SommSelect Editorial Director David Lynch discusses the appeal of Nebbiolo reds from ‘alto Piemonte’ (‘upper Piedmont’) appellations such as Gattinara. When they’re on, they’re some of the most ‘Burgundian’ takes on this sometimes-ferocious, if always noble, Italian variety.
When I put my nose in a glass of this wine, I feel like I’m home. Mind you, this is not because I live in some remote hunting lodge filled with antique furniture and a humidor. It’s because I love the Nebbiolo grape—its mineral savor, its woodsy aromatics, its tension—and this wine is downright prototypical in its expression of that grape. There’s nothing else it could be (if I took blind tasting exams, I’d be thrilled to get this wine) and drinking it is like being wrapped in a warm embrace. I know I’m getting a little rhapsodic here, but this wine is such a spot-on articulation of variety, place, and tradition—for just $34, by the way—I can’t help myself. By now, many of you have turned on to the charms of the ‘Alto Piemonte,’ or upper Piedmont, region: Far north of Barolo and Barbaresco, in the foothills of the Alps separating Italy and Switzerland, a string of tiny wine appellations, including Gattinara, Ghemme, and Fara, produce Nebbiolo-based red wines of more delicate dimensions. Delicate is relative, of course, as this is the one of the brawnier red grapes around, but while many wine lovers are drawn to Barolo because of its kinship with great red Burgundy, it’s the Alto Piemonte versions of Nebbiolo that, for me, feel the most ‘Burgundian.’ This über-classic 2012 from Nervi is one of them. Try it and I’m certain you’ll agree.
The Nervi estate, and the Gattinara appellation, are important pieces of Piedmontese history. Before the two World Wars, Gattinara was vastly more developed as a ‘commercial’ wine zone than Barolo and Barbaresco, but they effectively switched places by the 1960s. The area around Gattinara became heavily industrialized, and these days the historic DOCG zone has as many abandoned vineyards as producing ones. There are only around 100 hectares of vineyards (about 250 acres) in the entire Gattinara DOCG. When I visited the area many years ago, I remember being shocked by that number, and I asked why, given Alto Piemonte’s newfound popularity, there weren’t ‘new’ Gattinara brands popping up left and right. There are countless small landowners in the region, many of them elderly and not inclined to sell. “You’d spend more on lawyers than on the land, and you’d still manage to piece together very little,” one local producer told me.

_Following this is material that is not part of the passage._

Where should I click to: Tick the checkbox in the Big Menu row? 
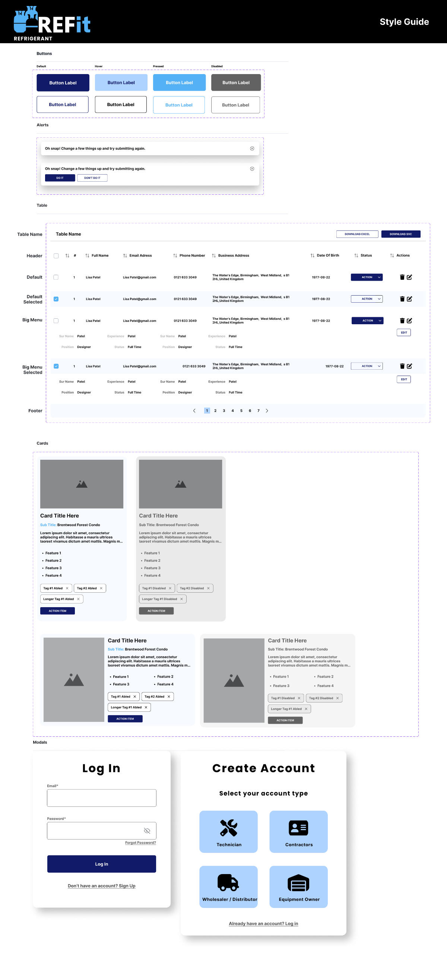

Nervi, founded in 1906, is one of the original Gattinara stalwarts, and is still in possession of some of the area’s choicest vineyards—28.5 hectares in total, including well-known ‘crus’ such as “Molsino” and “Valferana.” I’ve had many memorable bottles of old Nervi Gattinara, from the “Molsino” vineyard especially (Nervi occasionally still releases library selections), but there was a period when the estate had fallen into disrepair. It was sold in 2011 to a Norwegian investment banker who has restored both the vineyards and the facilities to their former glory, reviving one of the great names in Piedmontese Nebbiolo.

Gattinara reds go through a similar aging regimen to Barolo—35 months minimum, compared to 38 for Barolo, with Gattinara spending a minimum of 24 of those months in wood barrels compared to 18 for Barolo. Gattinara, however, is not required to be 100% Nebbiolo, but must contain a minimum of 90% of the variety; Nervi’s, perhaps not surprisingly, is 100% Nebbiolo aged in large Slavonian oak botti for three years, followed by a short period in concrete vats and yet another year in bottle before release. Erling Astrup, the owner of Nervi, has been resolute in keeping production methods as they have been for more than 100 years, retaining longtime enologist Enrico Fileppo, who has run the Nervi cellar since 1982.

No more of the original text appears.